In fabricating the invention, the layers 44 and 45 of insulative material (FIG. 4) are placed on the thinned areas 55 on the isolation blank 42. The alignment holes 56 in the isolation blank 49 and the modulation blank 50 are aligned using alignment pins or some other convenient technique, to precisely position the modulation members 36a, 36b with respect to the thinned areas 55. After the modulation blank 50 is positioned on the isolation blank, the insulative material is hardened by baking if a frit material is used, to permanently affix the two blanks 49 and 50. The small areas of retention metal 52, 53 and 56 are broken away to separate the modulation electrodes 36a, 36b and 36c and the isolation electrodes 41 from the blanks 49 and 50. The sandwich-like assembly is then bent along appropriately positioned bend lines to form the structure into the U-shaped configuration shown in FIGS. 2 and 4. One of the bend lines is positioned in the vicinity of the apertures 54 and 59. Accordingly, during bending, the tabs 58 of the modulation electrodes pass through the apertures 54 in the isolation member 41 so that the tabs 58 extend through the closed end 43 of the isolation member 41 (FIGS. 2 and 4). The tabs 58 provide a convenient mechanism for connecting the modulation electrodes electrodes to the video signals required to produce a visual display on the screen 12.

Claims

1. In a display device having an envelope divided into channels by a plurality of internal support walls, cathode means for supplying electrons for propagation as beams along said channels, and a modulation assembly for modulating said electron beams with video information, said modulation assembly including a pair of electrically connected modulation electrodes arranged on opposite sides of said cathode means for each of said electron beams, and isolation electrode means for electrically separating said pairs of modulation electrodes; an improved modulation assembly wherein:

said isolation electrode means comprises a single substantially U-shaped member; and

each pair of said modulation electrodes is comprised of a bifilar conductive strip configured similarly to said U-shaped member and insulatively affixed to the inside surface of said U-shaped member.

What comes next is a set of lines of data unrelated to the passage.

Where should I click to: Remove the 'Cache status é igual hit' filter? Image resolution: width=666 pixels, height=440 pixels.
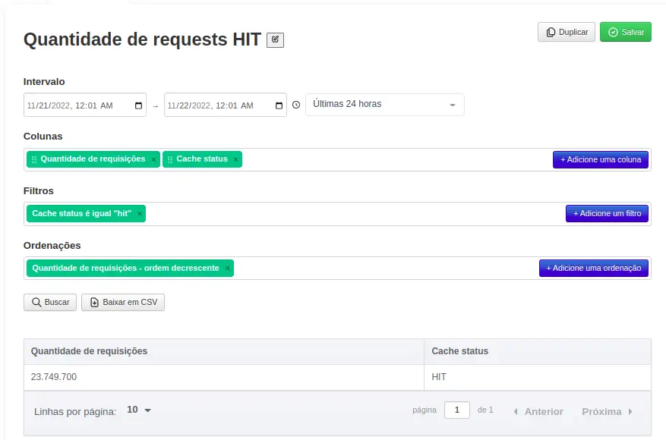tap(139, 213)
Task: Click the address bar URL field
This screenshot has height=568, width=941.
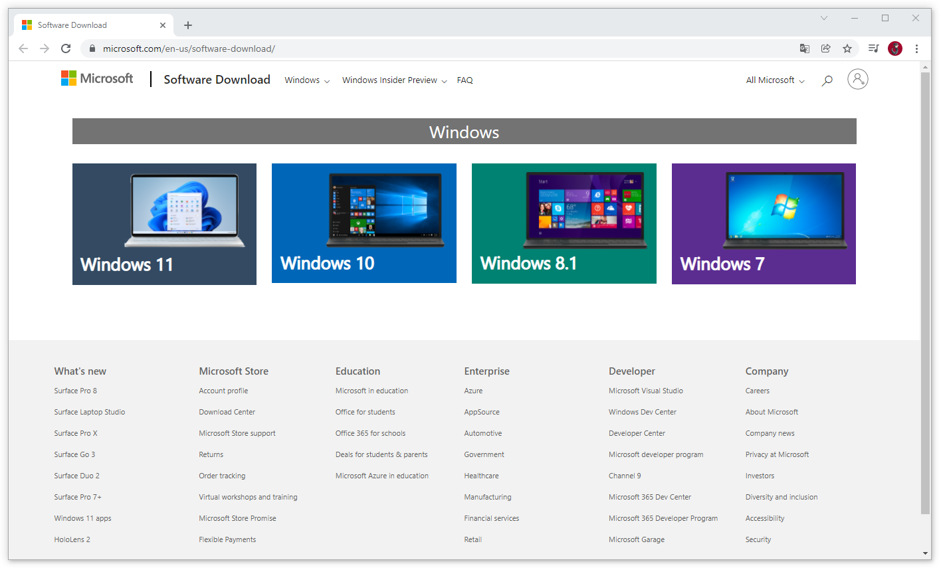Action: pyautogui.click(x=399, y=48)
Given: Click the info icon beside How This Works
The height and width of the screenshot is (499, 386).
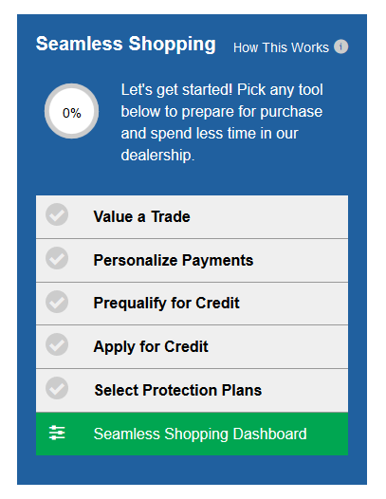Looking at the screenshot, I should pos(340,46).
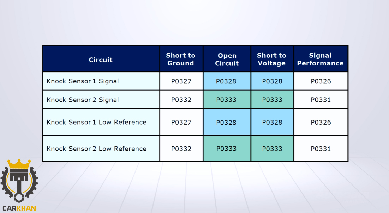Select P0332 in Knock Sensor 2 Signal row
The height and width of the screenshot is (213, 389).
(181, 100)
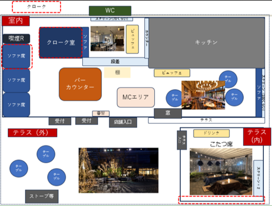Click the red テラス（内） label
The image size is (272, 206).
tap(257, 136)
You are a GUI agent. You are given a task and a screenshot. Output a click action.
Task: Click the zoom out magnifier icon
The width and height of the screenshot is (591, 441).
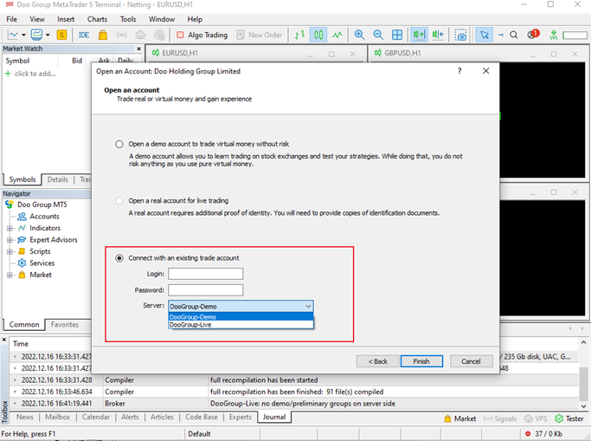coord(378,35)
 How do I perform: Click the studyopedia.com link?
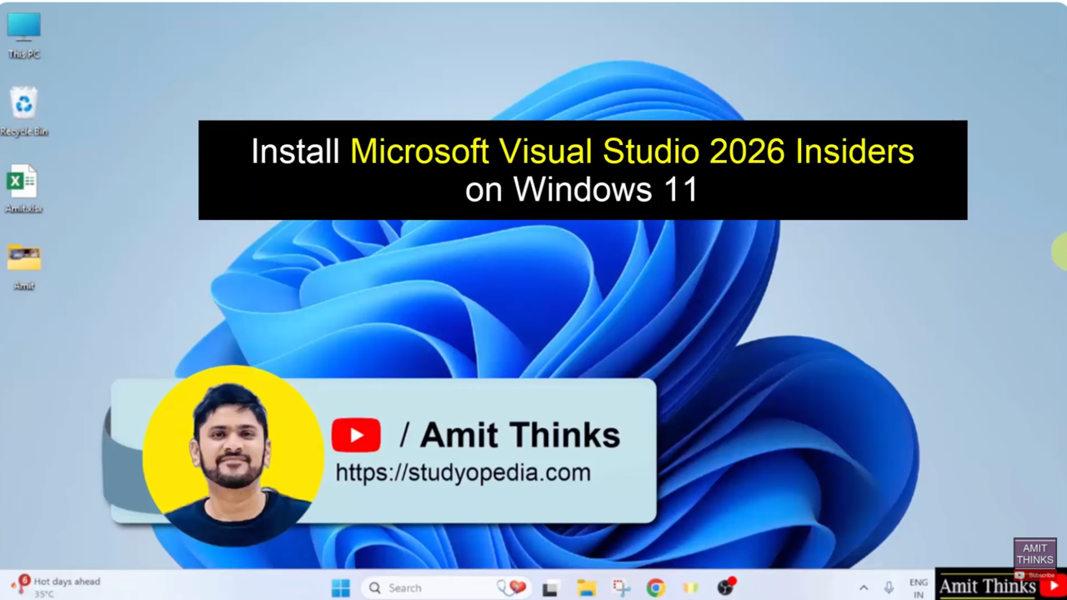pyautogui.click(x=463, y=473)
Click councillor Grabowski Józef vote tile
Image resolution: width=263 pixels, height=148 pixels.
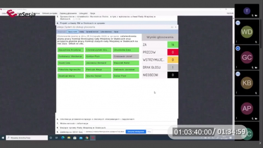coord(126,56)
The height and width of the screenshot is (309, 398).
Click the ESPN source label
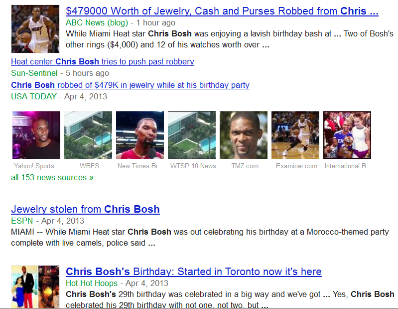coord(22,221)
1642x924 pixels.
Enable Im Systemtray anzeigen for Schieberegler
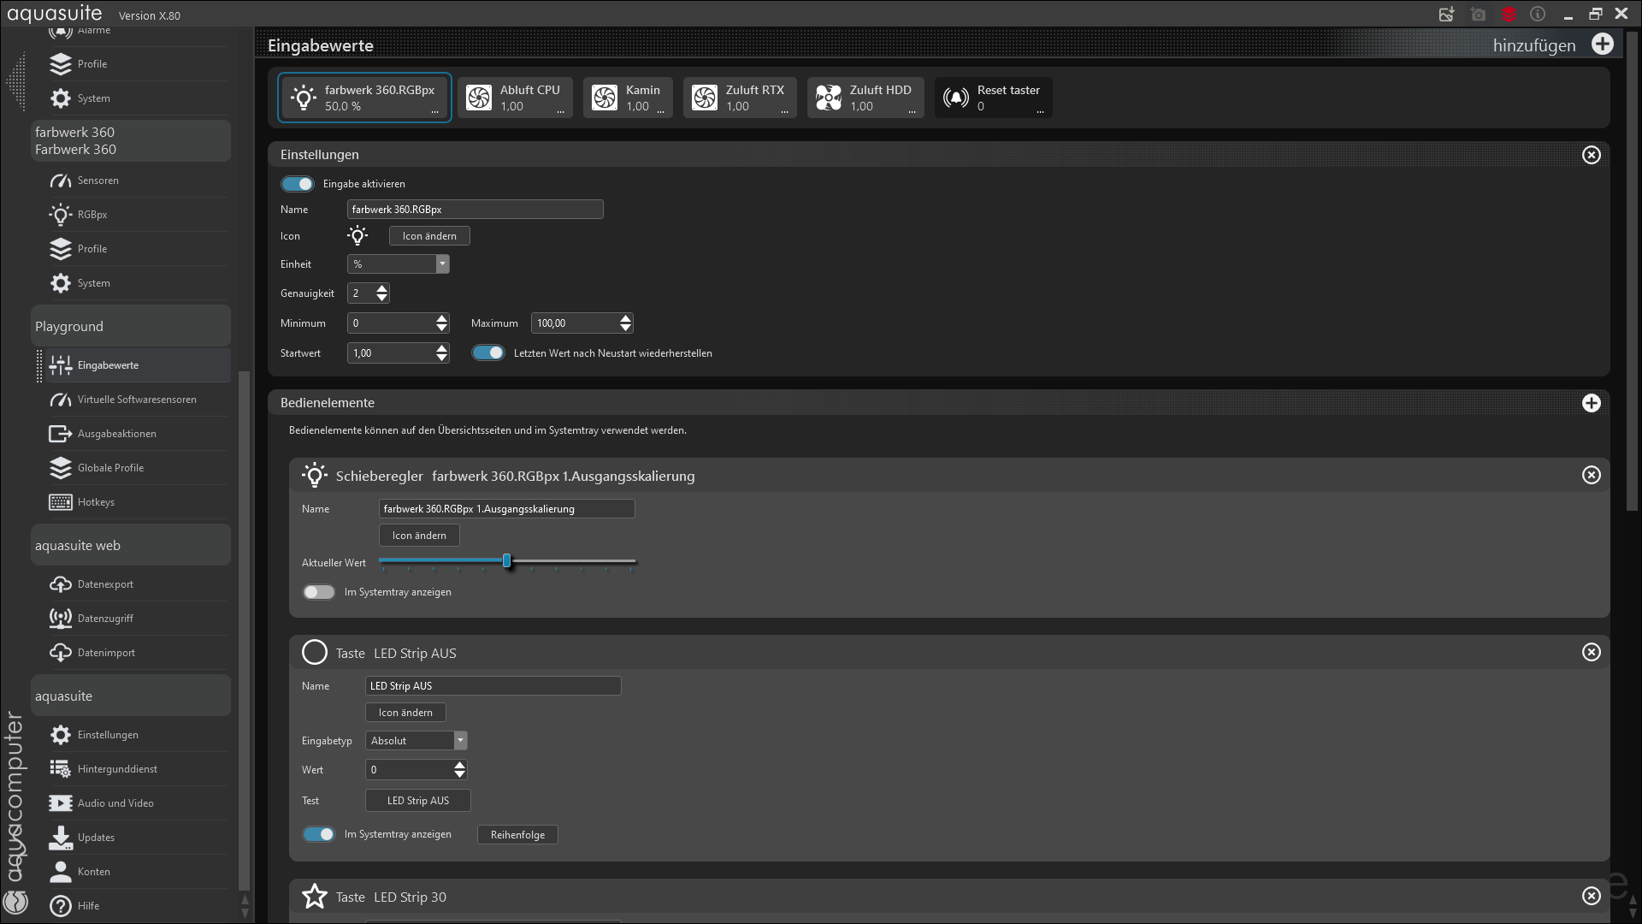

2. The modulator means of claim 1 wherein said U-shaped member has a transverse dimension substantially equal to the transverse dimension of one of said channels.

3. The modulator means of claim 1 wherein said U-shaped member spans a plurality of said channels.

4. The modulator means of claim 1 wherein said U-shaped member spans all of said channels.

5. The modulator means of claim 4 wherein said U-shaped member includes shaped apertures, and wherein said bifilar strips contain tabs extending through said apertures, whereby electrical connections can be made to said tabs.

6. A method of making a modulator assembly for modulating electron beams in a display device comprising the steps of:

forming an isolation member in a first blank of material;

forming a plurality of modulation electrode strips in a second blank of material;

insulatively affixing said strips to said isolation member;

separating said strips and said isolation member from said second and first blanks of material;

bending said isolation member and said strips to form a substantially U-shaped modulator assembly having said modulation electrodes on the inside surface of said isolation member.

7. The method of claim 6 further including the step of placing a plurality of apertures in said isolation member along the line on which bending occurs;

forming tabs in said strips along the line on which bending occurs; and

aligning said tabs and said apertures whereby said tabs extend through said apertures when said assembly is bent.

8. The method of claim 7 further including the step of thinning said first blank of material in the locations where said modulation electrode strips are affixed to said isolation member.